Value Buster Series 6" Two Way

The Design:

A value oriented compact 6" 2-way with a horn loaded compression driver and excellent sound quality and output above 100hz. Best used as surrounds or compact mains in a home theater or where a small high output speaker is needed when subwoofers will be used to fill in the bottom end. Did I mention it costs less then $100 each* to build! *Drivers & Crossover.

This speaker wasn't something I had been planning but rather a spur of the moment build, basically said hey I've got enough MDF scraps to throw that quickly together! The drivers measured well and I was quite pleased with the performance of the finished speaker and thus the econowave-esque VBS-6.2 was born.

Quick Subjective Impressions:

Very clean and clear with little coloration to the sound, it feels like you can just keep cranking the volume and it takes all you throw at it, a 200-400w amp would not be unreasonable with these if listening to fairly dynamic content. Not the widest dispersion in the top octaves but the off axis tracks well so there isn't a big tonal shift off axis, just a drop in output. Definitely needs a subwoofer unless you are listing to podcasts or talk radio. The bass gets better when placed near a wall but a subwoofer is still needed. Overall very pleased with the performance from these budget drivers. The harmonic distortion through the midrange is among the lowest of the speakers I have measured, THD ~0.2% @ 100dB 800Hz - 2kHz!

Driver selection:

I had picked up the new GRS 6PT-8 from Parts Express recently and the small inexpensive pro style woofer seemed fairly decent after running some tests. The Qts I measured was a little higher then spec but otherwise it looked good. Thinking about about how it could be used I naturally gravitated towards pairing it with a small horn and compression driver. I think ideally this driver would be best suited to midrange due to the exceptionally low distortion in that range for it's price. It leaves you wanting in both bass extension and distortion performance down low but scrapes by as the distortion isn't as readily noticed there and subwoofers are there help fill in the missing extension.

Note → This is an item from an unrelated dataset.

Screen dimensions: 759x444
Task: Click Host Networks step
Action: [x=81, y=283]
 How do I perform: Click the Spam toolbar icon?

Wanting to stick with value oriented parts I've found the JBL/Selenium HM17-25 bi-radial horn is one of the better measuring small horn/waveguides that's easily available and very inexpensive (my tests of that waveguide here). It's a little on the narrow side in terms of it's rated dispersion but that seems to be at the top octaves as it starts around 90 degrees towards the bottom of it's usable range which is fairly decent.

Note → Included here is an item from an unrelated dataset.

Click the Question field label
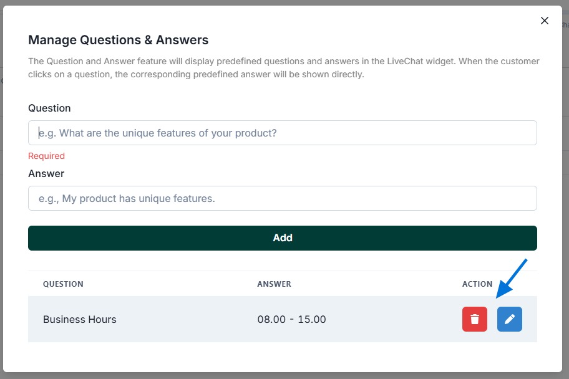pos(49,108)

In that round of testing I did with the HM17-25 I found the PRV D230Ti-S showed excellent potential, a smooth response without any major warts from 2-18kHz in that small horn and clean distortion behavior as well.

Enclosure Design:

I wanted to try and keep things compact and with the high Qts of the woofer knew that meant going sealed. When modeling the woofer in anything approaching what I was considering it left the response with a large peak towards the bottom with the QTS of the system over 1. To get around that I made sure to use heavy damping which would help lower the Q of the system but the main solution would be a large capacitor in series with the woofer. When tuned right the capacitor eliminates the peak in the response and shifts the knee downwards increasing bass extension as seen in the response graph to the right.

I used polyfil damping in this enclosure, the loose pile was about twice the size of the enclosure before stuffing it all in there. A light fill with fiberglass, rockwool or recycled denim would also be adequate.

I did flush mount both the woofer and the horn but surface mounting both should not introduce too many issues and is obviously much easier.

Cabinet Cut List:

The dimensions for the cabinet I ended up with are 14" tall x 8" wide x 8" deep using 3/4" baffle and 1/2" for the rest of the box.

Baffle - 14" x 8" x 3/4"

Back - 14" x 8" x 1/2"

Sides - 14" x 6.75" x 1/2"

Top/bottom - 7" x 6.75" x 1/2"

Braces - 7" x 1.25" & 6.75" x 1.25" - Or you can use a single window style brace - 7" x 6.75"

If you want to use 3/4" thick enclosure material all around just increase the depth to 10".

Baffle and back stay the same size,

Side panels increase from 6.75" to 8.5"

Top/bottom now 6.5" x 8.5"

Braces now 6.5" and 8.5" long.

Crossover Design:

I was shooting for a crossover in the in the 2kHz range in knowing that range would likely provide the smoothest directivity hand off between the woofer and horn. In order to achieve a good time alignment/phase overlap and the filter shapes needed for a smooth response I ended up with 4th order filter on the woofer and 3rd order on the tweeter/compression driver. As spoken about above a large series capacitor is placed on the woofer to flatten the in box bass peak and also helps to increase extension. The high frequency network also has a few extra parts that help with general response shaping/padding the of the compression driver.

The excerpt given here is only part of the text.